Warriors 06 - The Darkest Hour by Erin Hunter

Warriors 06 - The Darkest Hour by Erin Hunter

Author:Erin Hunter
Language: eng
Format: epub
Publisher: HarperCollins
Published: 2004-10-08T04:00:00+00:00


The sun had gone down by the time that Firestar and his friends reached the edge of the forest. Warning Graystripe and Ravenpaw to stay back, Firestar crept through the undergrowth until he could look out over the river.

In front of him lay the stepping-stones, the easiest route into RiverClan territory. As Firestar peered at the cold, gray water, he caught a strong scent of cats—RiverClan and ShadowClan mixed. A patrol was making its way along the opposite bank. They were too far away for Firestar to be sure which cats they were, but he could not see the blue-gray pelts of Mistyfoot and Stonefur.

He felt a pang of disappointment. If either of their friends had been near the border, Graystripe could have asked them for news and the matter could have ended there. Now they would have to go right into RiverClan territory.

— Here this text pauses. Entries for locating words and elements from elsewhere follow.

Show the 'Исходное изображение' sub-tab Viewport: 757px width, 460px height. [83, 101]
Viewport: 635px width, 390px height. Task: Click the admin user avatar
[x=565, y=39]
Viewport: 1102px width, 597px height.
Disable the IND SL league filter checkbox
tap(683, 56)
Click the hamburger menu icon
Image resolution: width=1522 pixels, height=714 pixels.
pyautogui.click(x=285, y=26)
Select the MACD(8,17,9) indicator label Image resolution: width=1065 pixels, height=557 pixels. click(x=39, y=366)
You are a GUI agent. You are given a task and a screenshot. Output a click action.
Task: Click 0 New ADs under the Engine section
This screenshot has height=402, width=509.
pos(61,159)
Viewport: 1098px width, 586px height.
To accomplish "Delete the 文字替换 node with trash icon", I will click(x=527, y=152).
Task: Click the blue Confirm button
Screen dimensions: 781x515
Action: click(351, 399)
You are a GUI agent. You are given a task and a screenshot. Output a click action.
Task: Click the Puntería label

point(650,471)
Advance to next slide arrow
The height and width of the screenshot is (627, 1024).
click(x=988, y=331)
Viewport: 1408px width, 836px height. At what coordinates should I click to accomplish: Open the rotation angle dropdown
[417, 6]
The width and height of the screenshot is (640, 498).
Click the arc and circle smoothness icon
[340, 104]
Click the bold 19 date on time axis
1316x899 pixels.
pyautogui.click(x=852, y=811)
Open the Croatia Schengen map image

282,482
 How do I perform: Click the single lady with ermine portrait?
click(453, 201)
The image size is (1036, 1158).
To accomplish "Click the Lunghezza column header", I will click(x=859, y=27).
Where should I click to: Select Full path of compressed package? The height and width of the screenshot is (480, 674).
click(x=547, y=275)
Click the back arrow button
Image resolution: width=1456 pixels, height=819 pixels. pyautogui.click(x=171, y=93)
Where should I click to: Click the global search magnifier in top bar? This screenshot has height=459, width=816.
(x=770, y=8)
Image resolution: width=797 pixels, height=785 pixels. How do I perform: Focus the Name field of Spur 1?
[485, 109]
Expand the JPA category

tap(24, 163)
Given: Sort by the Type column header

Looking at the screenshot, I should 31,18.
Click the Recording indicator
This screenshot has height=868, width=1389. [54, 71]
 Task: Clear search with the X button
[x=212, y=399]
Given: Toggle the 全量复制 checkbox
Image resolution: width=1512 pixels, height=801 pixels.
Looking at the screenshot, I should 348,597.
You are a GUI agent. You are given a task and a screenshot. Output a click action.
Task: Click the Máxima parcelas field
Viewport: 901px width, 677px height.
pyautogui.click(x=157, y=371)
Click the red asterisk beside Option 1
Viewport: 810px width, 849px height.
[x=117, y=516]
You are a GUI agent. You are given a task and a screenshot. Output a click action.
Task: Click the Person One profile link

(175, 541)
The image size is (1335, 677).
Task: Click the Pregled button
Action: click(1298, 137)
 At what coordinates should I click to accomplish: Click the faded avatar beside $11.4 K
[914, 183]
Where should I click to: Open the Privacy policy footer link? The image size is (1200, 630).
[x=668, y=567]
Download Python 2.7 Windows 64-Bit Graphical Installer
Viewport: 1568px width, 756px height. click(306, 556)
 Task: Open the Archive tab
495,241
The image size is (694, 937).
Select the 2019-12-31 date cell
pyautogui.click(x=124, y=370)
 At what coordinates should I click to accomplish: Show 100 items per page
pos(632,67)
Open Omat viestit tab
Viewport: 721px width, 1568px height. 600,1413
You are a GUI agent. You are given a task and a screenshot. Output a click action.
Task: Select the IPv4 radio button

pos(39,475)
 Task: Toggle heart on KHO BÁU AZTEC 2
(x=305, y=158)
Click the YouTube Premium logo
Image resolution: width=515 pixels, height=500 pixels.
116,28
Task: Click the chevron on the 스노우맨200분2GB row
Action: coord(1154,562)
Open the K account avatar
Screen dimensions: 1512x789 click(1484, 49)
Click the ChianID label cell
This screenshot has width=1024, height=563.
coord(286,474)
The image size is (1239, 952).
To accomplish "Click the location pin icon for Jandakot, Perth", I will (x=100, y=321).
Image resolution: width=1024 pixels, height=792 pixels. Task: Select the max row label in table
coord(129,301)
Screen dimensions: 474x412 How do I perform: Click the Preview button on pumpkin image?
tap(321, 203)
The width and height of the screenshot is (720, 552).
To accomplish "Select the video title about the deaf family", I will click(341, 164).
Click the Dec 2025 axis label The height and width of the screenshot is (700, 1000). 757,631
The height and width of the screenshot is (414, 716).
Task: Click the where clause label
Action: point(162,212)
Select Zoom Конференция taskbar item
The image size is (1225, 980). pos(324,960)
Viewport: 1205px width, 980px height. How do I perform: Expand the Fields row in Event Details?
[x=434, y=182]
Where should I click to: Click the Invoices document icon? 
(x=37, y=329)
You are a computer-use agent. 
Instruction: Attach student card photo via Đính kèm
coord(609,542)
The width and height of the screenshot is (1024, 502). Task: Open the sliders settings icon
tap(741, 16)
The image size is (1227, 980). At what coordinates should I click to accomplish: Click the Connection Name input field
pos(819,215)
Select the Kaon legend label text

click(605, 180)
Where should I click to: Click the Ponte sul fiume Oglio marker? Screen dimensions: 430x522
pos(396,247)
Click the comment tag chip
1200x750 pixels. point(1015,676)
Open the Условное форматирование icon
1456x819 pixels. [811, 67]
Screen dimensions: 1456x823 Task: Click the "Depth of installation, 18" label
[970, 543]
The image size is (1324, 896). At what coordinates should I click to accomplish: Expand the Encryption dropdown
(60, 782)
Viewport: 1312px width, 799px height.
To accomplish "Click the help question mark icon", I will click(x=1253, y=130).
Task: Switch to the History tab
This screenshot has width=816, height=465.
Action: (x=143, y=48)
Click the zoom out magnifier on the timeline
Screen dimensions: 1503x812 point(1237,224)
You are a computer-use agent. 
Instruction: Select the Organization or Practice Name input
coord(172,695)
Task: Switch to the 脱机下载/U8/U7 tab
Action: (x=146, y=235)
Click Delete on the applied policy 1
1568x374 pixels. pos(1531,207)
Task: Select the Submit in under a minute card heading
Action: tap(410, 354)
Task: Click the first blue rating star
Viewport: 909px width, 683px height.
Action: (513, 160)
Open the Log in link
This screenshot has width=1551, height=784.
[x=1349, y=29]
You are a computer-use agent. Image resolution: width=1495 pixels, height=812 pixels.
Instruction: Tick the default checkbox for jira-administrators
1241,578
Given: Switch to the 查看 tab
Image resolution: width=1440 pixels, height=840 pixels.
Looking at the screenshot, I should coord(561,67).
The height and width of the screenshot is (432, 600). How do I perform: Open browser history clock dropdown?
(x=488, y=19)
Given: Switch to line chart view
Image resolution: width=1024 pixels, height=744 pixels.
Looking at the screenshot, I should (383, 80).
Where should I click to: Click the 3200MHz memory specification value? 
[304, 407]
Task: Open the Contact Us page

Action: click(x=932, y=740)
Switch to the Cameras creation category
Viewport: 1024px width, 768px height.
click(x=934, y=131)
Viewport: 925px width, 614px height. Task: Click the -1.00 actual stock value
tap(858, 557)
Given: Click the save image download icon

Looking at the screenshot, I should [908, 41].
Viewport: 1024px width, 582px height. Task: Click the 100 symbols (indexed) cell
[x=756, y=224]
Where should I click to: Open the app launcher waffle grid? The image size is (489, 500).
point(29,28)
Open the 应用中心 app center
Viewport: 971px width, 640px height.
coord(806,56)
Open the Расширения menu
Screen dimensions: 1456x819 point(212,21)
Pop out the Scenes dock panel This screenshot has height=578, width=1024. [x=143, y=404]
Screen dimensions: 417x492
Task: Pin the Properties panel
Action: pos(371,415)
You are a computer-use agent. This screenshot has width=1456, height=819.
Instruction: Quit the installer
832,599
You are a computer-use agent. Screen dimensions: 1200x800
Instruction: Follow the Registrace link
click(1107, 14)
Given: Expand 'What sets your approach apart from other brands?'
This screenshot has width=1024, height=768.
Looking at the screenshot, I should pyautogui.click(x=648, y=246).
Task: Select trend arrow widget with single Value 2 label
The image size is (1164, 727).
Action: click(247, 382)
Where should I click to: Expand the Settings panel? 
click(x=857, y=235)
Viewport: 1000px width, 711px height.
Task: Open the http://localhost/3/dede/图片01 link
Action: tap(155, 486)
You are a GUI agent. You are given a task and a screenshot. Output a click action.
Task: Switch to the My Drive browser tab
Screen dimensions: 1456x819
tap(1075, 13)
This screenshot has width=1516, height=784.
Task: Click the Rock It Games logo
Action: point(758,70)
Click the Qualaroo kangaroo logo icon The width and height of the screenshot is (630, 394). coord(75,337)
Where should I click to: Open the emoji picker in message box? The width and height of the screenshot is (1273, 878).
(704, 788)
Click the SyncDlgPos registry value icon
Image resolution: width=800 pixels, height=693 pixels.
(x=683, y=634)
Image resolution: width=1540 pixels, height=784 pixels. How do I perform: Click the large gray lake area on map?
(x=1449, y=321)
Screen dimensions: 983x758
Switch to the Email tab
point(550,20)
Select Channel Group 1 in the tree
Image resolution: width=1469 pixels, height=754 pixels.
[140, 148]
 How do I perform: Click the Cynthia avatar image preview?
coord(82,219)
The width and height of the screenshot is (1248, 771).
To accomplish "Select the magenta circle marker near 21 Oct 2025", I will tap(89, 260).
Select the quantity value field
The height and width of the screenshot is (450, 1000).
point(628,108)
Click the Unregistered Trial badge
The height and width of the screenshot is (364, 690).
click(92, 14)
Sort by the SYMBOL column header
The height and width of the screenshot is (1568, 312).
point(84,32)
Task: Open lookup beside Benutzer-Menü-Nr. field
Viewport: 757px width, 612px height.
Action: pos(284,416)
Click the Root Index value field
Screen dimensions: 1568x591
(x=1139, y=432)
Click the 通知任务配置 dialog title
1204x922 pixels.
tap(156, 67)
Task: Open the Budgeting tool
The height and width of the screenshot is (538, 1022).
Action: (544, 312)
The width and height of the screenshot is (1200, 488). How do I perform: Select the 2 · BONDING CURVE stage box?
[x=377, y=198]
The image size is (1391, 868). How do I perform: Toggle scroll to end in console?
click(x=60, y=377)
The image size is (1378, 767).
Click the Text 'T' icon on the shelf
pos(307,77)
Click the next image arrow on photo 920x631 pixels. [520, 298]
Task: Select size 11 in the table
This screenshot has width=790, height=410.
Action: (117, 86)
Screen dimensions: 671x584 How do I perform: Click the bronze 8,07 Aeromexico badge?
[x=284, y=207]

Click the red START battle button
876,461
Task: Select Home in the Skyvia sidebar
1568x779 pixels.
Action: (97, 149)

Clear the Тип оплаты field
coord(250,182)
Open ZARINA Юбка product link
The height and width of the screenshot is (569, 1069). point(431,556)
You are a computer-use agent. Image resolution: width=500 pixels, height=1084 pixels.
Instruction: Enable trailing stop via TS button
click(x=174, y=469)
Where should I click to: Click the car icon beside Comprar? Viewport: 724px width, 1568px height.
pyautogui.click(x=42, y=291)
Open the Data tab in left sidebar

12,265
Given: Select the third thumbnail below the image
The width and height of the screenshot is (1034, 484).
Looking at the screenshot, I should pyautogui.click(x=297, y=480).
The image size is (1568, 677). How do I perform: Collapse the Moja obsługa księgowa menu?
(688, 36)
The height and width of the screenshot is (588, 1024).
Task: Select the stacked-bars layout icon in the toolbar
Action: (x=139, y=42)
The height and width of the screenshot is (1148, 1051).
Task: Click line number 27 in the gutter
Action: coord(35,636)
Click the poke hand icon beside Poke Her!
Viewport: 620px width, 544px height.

Firestar knew he was risking everything on slipping in and slipping out again quietly, unobserved. If it was ever found out that a Clan leader had trespassed on another Clan’s territory, he would be in trouble. But he knew that he had to do it for Graystripe.

The gray warrior had crept up beside him. “What’s the matter?” he whispered. “Why are we waiting here?”

Firestar angled his ears toward the patrol. A moment later they disappeared into a reed bed and their scent slowly faded.

“Okay, let’s go,” Firestar meowed.

Leading the way, he leaped from one stepping-stone to another across the black, swiftly flowing water. He thought back to the floods of last leaf-bare, when he and Graystripe had almost drowned saving the lives of two of Mistyfoot’s kits. Leopardstar had conveniently forgotten that now, Firestar realized, as well as how the two ThunderClan warriors had helped the starving cats of RiverClan by taking them fresh-kill from their own hunting grounds.

But there was no point in thinking about that now. Reaching the far bank, Firestar slid into the shelter of a clump of reeds and checked once again that no enemy cats were near. All he could scent was the traces of the patrol, steadily growing fainter.

Treading softly, he made his way upriver toward the RiverClan camp. Graystripe and Ravenpaw followed, silent as shadows.

Suddenly a new scent drifted on the breeze. Firestar paused, his whiskers twitching. His eyes widened as he recognized the reek of carrion, crowfood that had rotted for days until its foul stench poisoned the air.

“Ugh! What’s that?” growled Ravenpaw, forgetting the need for silence.

Firestar swallowed the bile that rose into his throat. “I don’t know. I’d say it was a foxhole, but there’s no scent of fox.”

“It stinks, whatever it is,” Graystripe muttered. “Come on, Firestar, we need to keep going before some cat catches us.”

“No,” Firestar meowed. “I know you’re worried about your kits, Graystripe, but this is too strange. We have to investigate.”

A few tail-lengths ahead, a tiny stream flowed sluggishly into the main river. Firestar turned to follow it through more reeds. The stench grew stronger, and beneath the smell of crowfood he began to pick up the scent of many cats, a mixture of ShadowClan and RiverClan like the patrol.